**** TEXTO PARA LEITURA ****

Controle de constitucionalidade de lei ou ato municipal face à constituição federal

02/03/2013. Enviado por

O presente trabalho tem por escopo debater acerca da possibilidade de controle da constitucionalidade de lei e ato normativo municipal por intermédio da Ação Direta de Inconstitucionalidade.

1. INTRODUÇÃO

O presente trabalho tem por escopo debater acerca da possibilidade de controle da constitucionalidade de lei e ato normativo municipal por intermédio da Ação Direta de Inconstitucionalidade. O tema em questão apresenta grande importância, tendo em vista a divergência doutrinária no que tange à matéria.

Para consecução desse objetivo, explanaremos, ainda que objetivamente, sobre a atividade de controle constitucional exercida pelos órgãos do judiciário, abordando as espécies de controle e, por fim, superada essa fase conceitual, abordaremos, especificamente, sobre a possibilidade do controle da constitucionalidade das leis e atos normativos municipais face à Constituição Federal.

2. DESENVOLVIMENTO

2.1. Constitucionalidade das Leis

Sob a vigência do Estado democrático de direito, todas as espécies normativas do ordenamento jurídico devem se coadunar com a Constituição. Devem a esta obediência a seus princípios e mandamentos para serem consideradas como válidas. Através dessa observância é que se afere se as leis são ou não constitucionais, figurando, nesse momento, o controle de constitucionalidade, para observar se as leis e normas estão compatíveis com a Carta Magna. Essa verificação é denominada de compatibilidade vertical, pois é a CF quem rege todas as outras espécies normativas de modo hierárquico, tanto do ponto de vista formal (procedimental), quanto material (conteúdo da norma).

No dizer de José Afonso da Silva (2005, p.46),

“O princípio da supremacia requer que todas as situações jurídicas se conformem com os princípios e preceitos da Constituição. Essa conformidade com os ditames constitucionais, agora, não se satisfaz apenas com a atuação positiva de acordo com a Constituição. Exige mais, pois omitir a aplicação de normas constitucionais, quando a Constituição assim a determina, também constitui conduta inconstitucional.”

A inconstitucionalidade pode decorrer de algum vício ou irregularidade no procedimento de elaboração do ato, ensejando, dessa forma, no que se convencionou chamar de inconstitucionalidade formal.

Noutro norte, a inconstitucionalidade poderá, ainda, decorrer da própria matéria de que trata tal ato, numa incompatibilidade dessa matéria com os princípios e preceitos constitucionais.

Há, ainda, várias outras classificações de sobre as inconstitucionalidades, variando conforme os critérios adotados, porém, para o presente trabalho, importa ressaltar as já expostas e outras duas formas de atuação inconstitucional: a inconstitucionalidade por ação e a por omissão, que veremos a seguir.

2.2 Inconstitucionalidade por ação e por omissão

A inconstitucionalidade por ação decorre de uma conduta comissiva do agente com a produção, por exemplo, de atos legislativos ou administrativos que contrariem normas ou princípios da constituição. Seu fundamento resulta da compatibilidade vertical das normas, acima já referido.

****

TAREFAS:
1. Extraia do texto sobre controle de constitucionalidade de lei municipal o trecho que começa em "1. INTRODUÇÃO" e vai até "à Constituição Federal.". Copie-o sem nenhuma alteração.
2. Escreva a continuação do texto sobre controle de constitucionalidade de lei municipal, começando logo depois da última frase apresentada.

**** MATERIAL FORNECIDO ****

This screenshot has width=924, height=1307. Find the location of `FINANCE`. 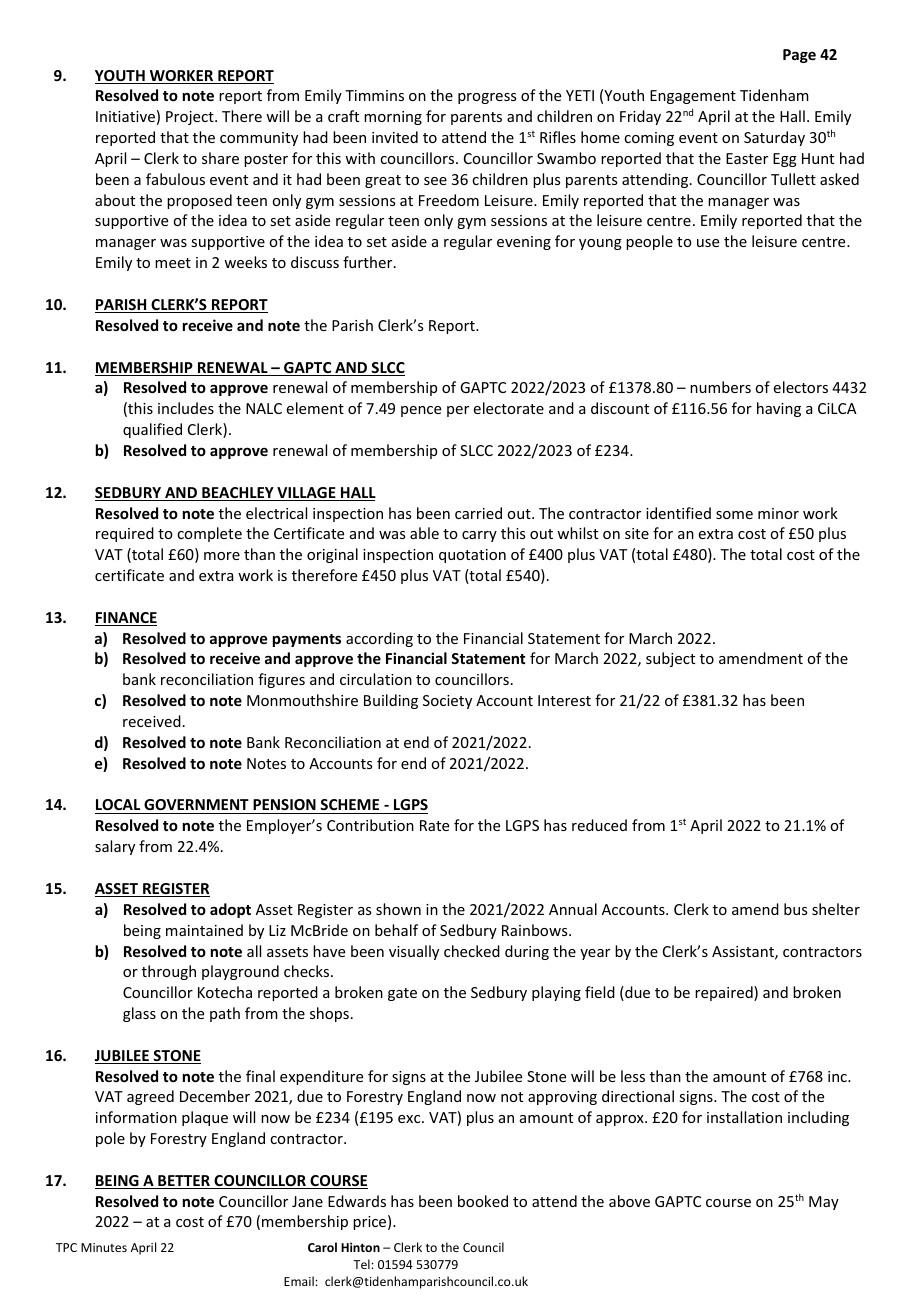

FINANCE is located at coordinates (126, 619).
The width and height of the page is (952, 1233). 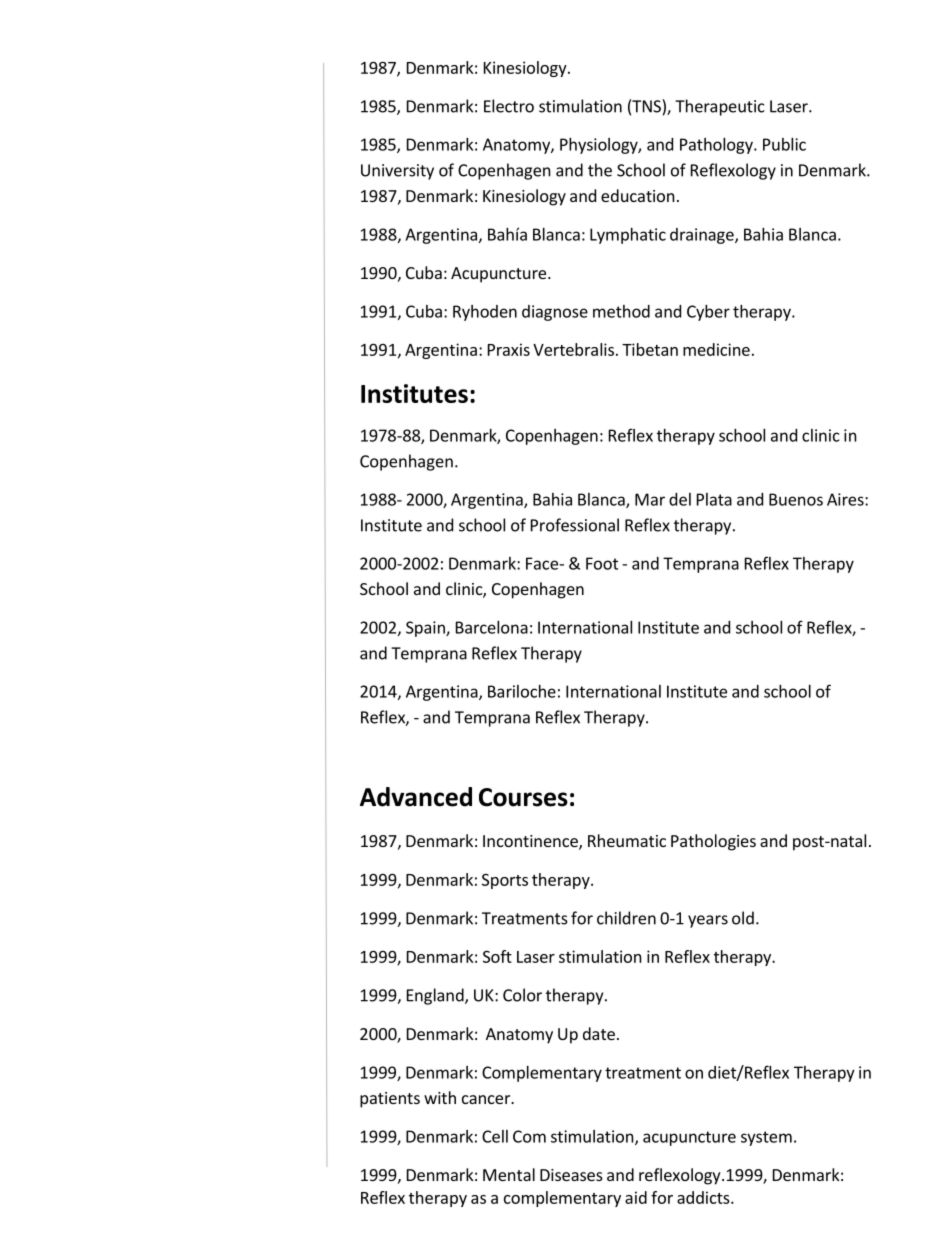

****

RESPOSTAS DADAS:
1.
1. INTRODUÇÃO

O presente trabalho tem por escopo debater acerca da possibilidade de controle da constitucionalidade de lei e ato normativo municipal por intermédio da Ação Direta de Inconstitucionalidade. O tema em questão apresenta grande importância, tendo em vista a divergência doutrinária no que tange à matéria.

Para consecução desse objetivo, explanaremos, ainda que objetivamente, sobre a atividade de controle constitucional exercida pelos órgãos do judiciário, abordando as espécies de controle e, por fim, superada essa fase conceitual, abordaremos, especificamente, sobre a possibilidade do controle da constitucionalidade das leis e atos normativos municipais face à Constituição Federal.

2.
Ainda nesse sentido, afirma Marcelo Alexandrino (2008, p. 696) que “Ocorre a inconstitucionalidade por ação quando o desrespeito à Constituição resulta de uma conduta comissiva, positiva, praticada por algum órgão estatal.”.

Já a inconstitucionalidade por omissão é verificada nos casos em que não sejam praticados atos requeridos pata tornar plenamente aplicáveis normas constitucionais. Há uma previsão de efetivação de um direito pela Carta Política, mas aquele não é realizado por omissão do legislador.

Bem assim, preleciona José Afonso da Silva (2005, p. 47),

“Verifica-se nos casos em que não sejam praticados atos legislativos ou administrativos requeridos para tornar plenamente aplicáveis normas constitucionais. Muitas delas, de fato, requerem uma lei ou uma providência administrativa ulterior para que os direitos ou situações nelas previstos se efetivem na prática.”

Sintetizando ambos os conceitos, assevera, finalmente, Pedro Lenza (2009, p. 160),

“Fala-se, então, em inconstitucionalidade por ação (positiva ou por atuação), a ensejar a incompatibilidade vertical dos atos inferiores (leis ou atos do Poder Público) com a Constituição; e, em sentido diverso, em inconstitucionalidade por omissão, decorrente da inércia legislativa na regulamentação de normas constitucionais de eficácia limitada.”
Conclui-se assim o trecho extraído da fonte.